The average High School Teacher salary is $47,016 per year or $24 per hour. This is around 1.4 times more than the Median wage of the country. Entry level positions start at $33,000 while most experienced workers make up to $66,000. These results are based on 175 salaries extracted from job descriptions.
- Extensive academic training and professional preparation:
- Displaying an extensive knowledge of their designated field(s) of expertise, as well as the ability to teach it to others.
- Strong interpersonal and communication skills:
- Communicating clearly and confidently, both in writing and verbally, in order to accurately impart knowledge and give students detailed instructions;
- using tact, patience, and good judgment when communicating with students, parents, and staff to maintain effective and collaborative relationships;
- being a great listener, as well as being able to easily and efficiently identify students’ needs and difficulties (e.g. learning and behavioural difficulties); and
- being an effective team player.
- Strong sense of empathy and compassion:
- Demonstrating sensitivity to individual needs of students;
- displaying an inherent ability to make others feel cared about; and
- being able to work within a multicultural environment, showing consideration and respect to a diverse range of students and families of all backgrounds and abilities.
- Excellent classroom management and organizational skills:
- Strategically structuring and customizing teaching curriculum;
- prioritizing and planning work activities as to use time efficiently while handling a high volume, diverse workload; and
- multitasking; being able to work under pressure in a dynamic, fast-paced environment.
- Optimistic, enthusiastic, with a can-do attitude and a strong ability to motivate others.
- High levels of creativity, initiative, flexibility, and responsiveness, as well as strong leadership skills:
- Adapting well to changing demands; and
- using creativity and imagination to develop new insights and to apply new solutions to problems.
- Strong technology skills and the ability to apply them as an instructional tool to support learning.
Aside from the skills listed above, Teachers also need to demonstrate a thorough understanding of current teaching, evaluation, and assessment practices; as well as an extensive knowledge and demonstrated ability to teach subject areas related to their designated field(s) of expertise.

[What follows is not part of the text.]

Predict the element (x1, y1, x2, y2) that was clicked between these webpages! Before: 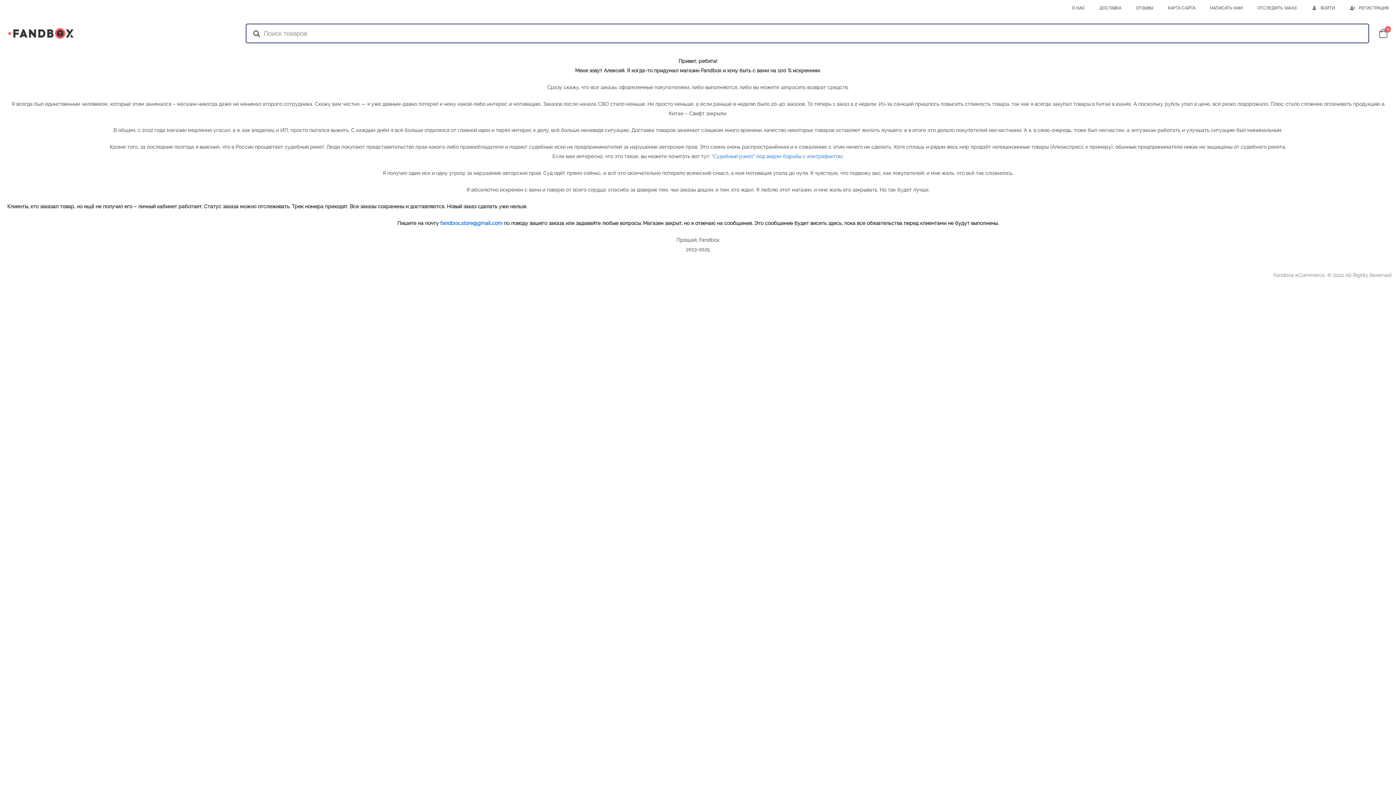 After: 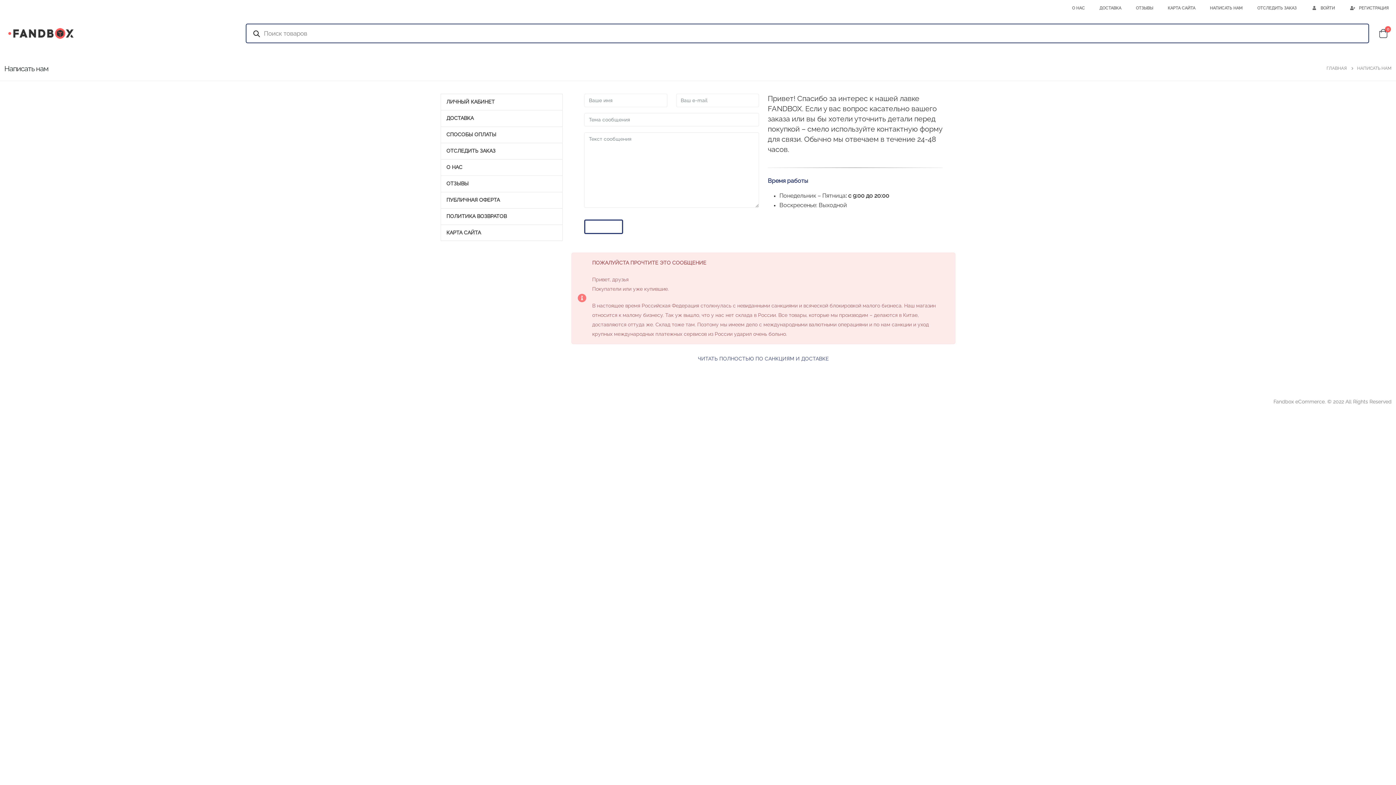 Action: bbox: (1202, 1, 1250, 14) label: НАПИСАТЬ НАМ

They must also understand and comply with all regulations related to teaching programs (e.g. school board policies and procedures, as well as provincial and national legislations).
In Canada, High School Teachers must have completed a bachelor’s or master’s degree in Education, as well as a certification in the subject they wish to teach, all of which must be recognized by the Teaching Council. They must also be a member of a provincial or territorial teachers’ association or federation, having obtained a Provincial or Territorial Teaching Certificate.
Most Teacher positions require a minimum of 2 to 3 years of teaching experience, working with 11 to 19-year old students. All High School Teachers must have a clear criminal record and a medical certification of good health.
High School Teachers must also be able to work flexible schedules, as they will often be required to complete certain tasks outside of school hours (e.g. correcting and grading assignments and examinations, coordinating and attending parent conferences and field trips, and cleaning/decorating classroom).